[Opening Selected text section]

# Back in the shop.



## CV3 (Jan 30, 2014)

First time in over a month I have been able to sit down and work on a stick. Trying to get caught up. First project to finish is a cedar stick I started before the holidays. The wood spirit with a eagle on the top. I had completed the spirit and was starting on the top. I have run into a problem that was coverd up by a strip of thick bark. There is a flaw in the top of the stick that will prevent me from doing the eagle I had plan. There will not be room for a full beak. I am thinking I may be able to do a Bears head. Not sure yet. But I have completed texturing the grip. I will burn a line around the top and bottom of the wood rings at either end of the grip area and stain the rings mohogany and the grip with a ebony stain. Burning the lines contain the stain. There is a lot of reddish colors, blacks and brown. in the stick it self so I think the mohogany and ebony will look very good.


----------



## MJC4 (Mar 6, 2014)

Perhaps you could add a dowel on the stick for the beak?

Also I know you have posted it somewhere on the forums but I can't find it, I am wondering what size gouge you use for grip texturing?

I use a dremel on mine, but I like the look of your grip areas done with the gouge.


----------



## CV3 (Jan 30, 2014)

I do not think a dowel will work with this one Mark. I will be doing a natural finish and and there are to many colors in the wood. A dowel would really stand out. It looks like there will be room for a bear snout.

I texture using a # 8 3/8" palm chisel. Most of the time. Making random cuts around the grip area. I have used a # 6 3/8 gouge also. I fined the # 8 gives me the flexibility I like in depth of the texturing cut, some shallower than others. I will lightly sand the edges of the textured cuts before I finish it.

[Closing Selected text section]
[Opening Dataset extract section]

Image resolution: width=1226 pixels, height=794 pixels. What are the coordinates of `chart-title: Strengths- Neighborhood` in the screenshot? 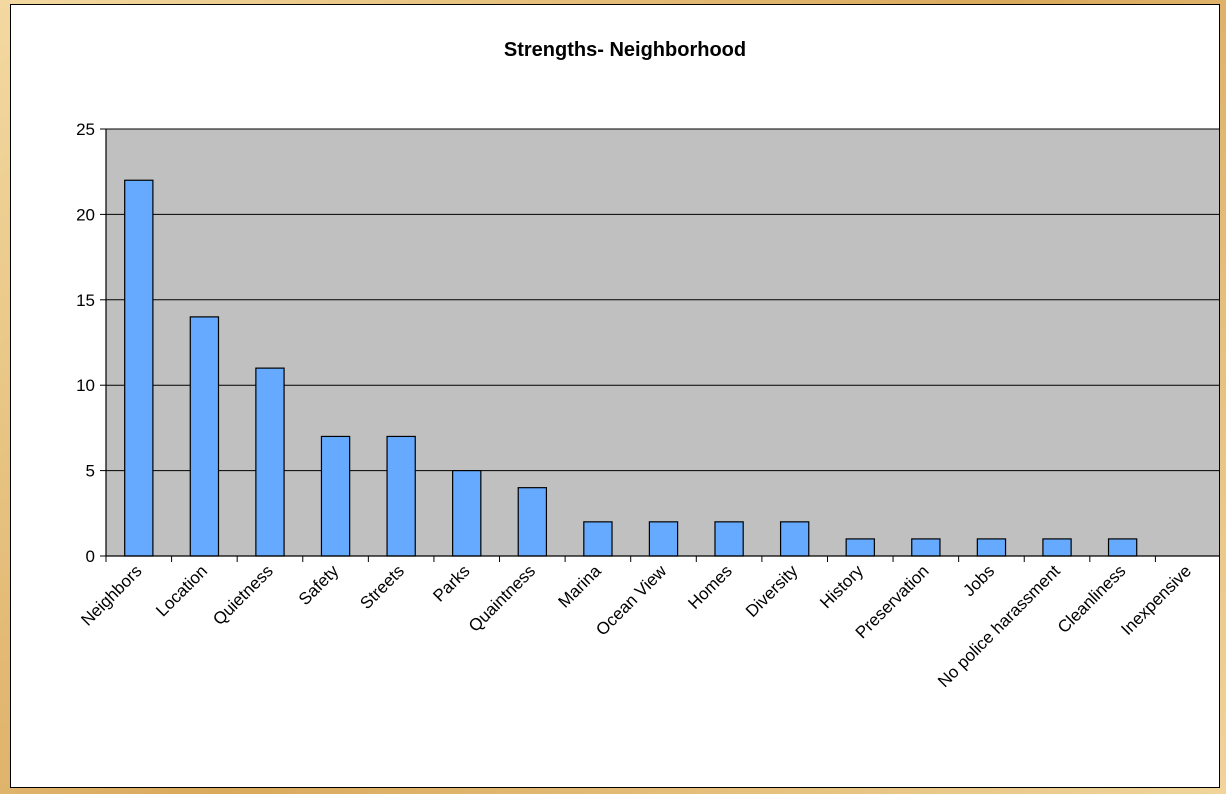 It's located at (625, 50).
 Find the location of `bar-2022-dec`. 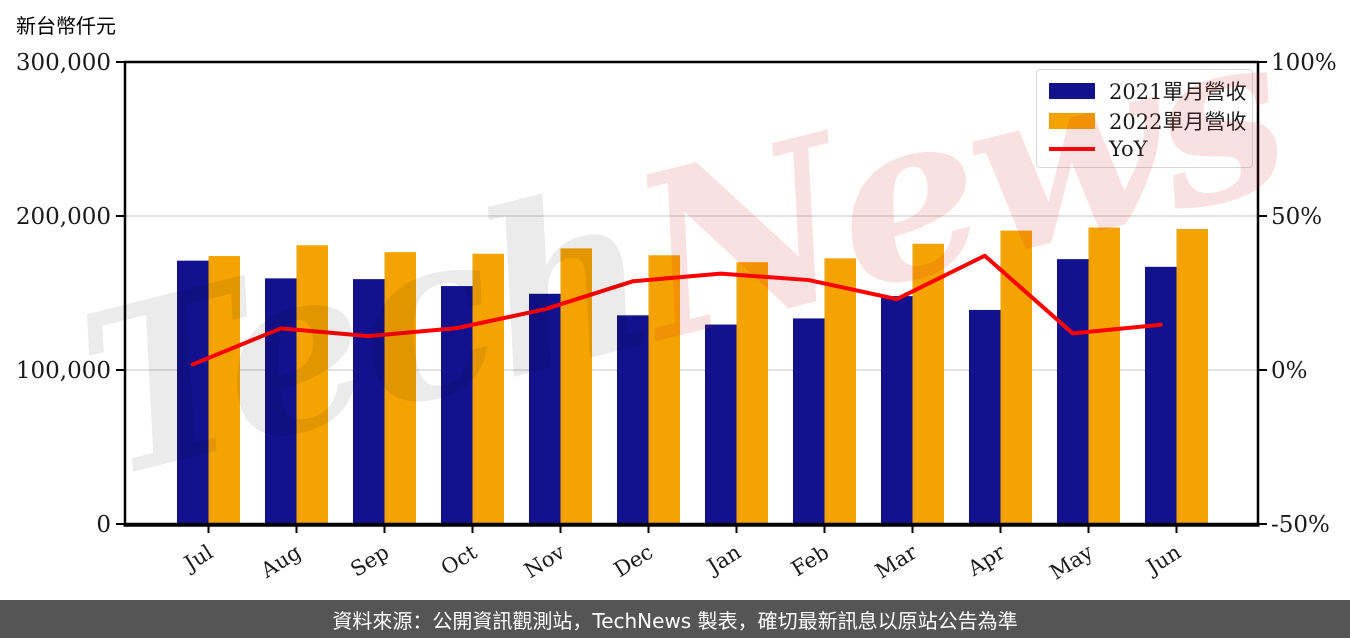

bar-2022-dec is located at coordinates (664, 390).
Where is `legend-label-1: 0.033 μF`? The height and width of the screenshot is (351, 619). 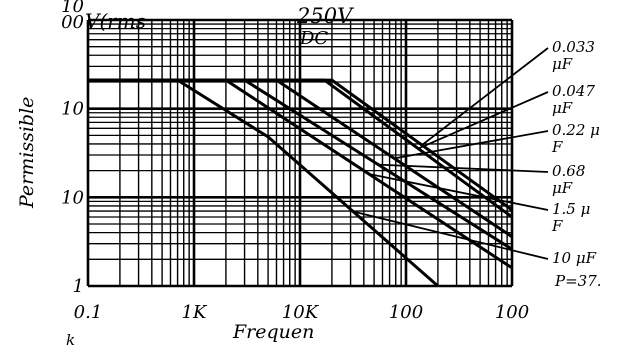
legend-label-1: 0.033 μF is located at coordinates (574, 56).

[Closing Dataset extract section]

Task set:
A – Copy the listing from the line containing "is (351, 619)." through the end of the listing, leaving out the pictures.
B – Carry on the forum thread about carving the cedar walking stick from the point where it stops.

Expected responses:
A –
Where is `legend-label-1: 0.033 μF`? The height and width of the screenshot is (351, 619). 
legend-label-1: 0.033 μF is located at coordinates (574, 56).

B –
----------



## Gloops (Jan 23, 2015)

Hi, referring to Eagle head, have you given any thought of letting a piece of horn in to make the beak, it looks more natural and is strong if the stick is dropped ?


----------



## CV3 (Jan 30, 2014)

Gloops said:


> Hi, referring to Eagle head, have you given any thought of letting a piece of horn in to make the beak, it looks more natural and is strong if the stick is dropped ?


Horn would blind with the colors. Something to consider for a future project. But the shape I now have to work with does not lend it self to attachments.


----------



## cobalt (Nov 14, 2013)

Back in the shop ,to cold wet and poor light here but need to get back in there to finish and start other projects off.

Th stick looks good as usual , be interestting to see the finish stick as like the rest of the people here just nosey and looking for more ideas myself

I also like useing horn for beaks etc it works very well, some people use antler for those birds that have long beaks such as the waders.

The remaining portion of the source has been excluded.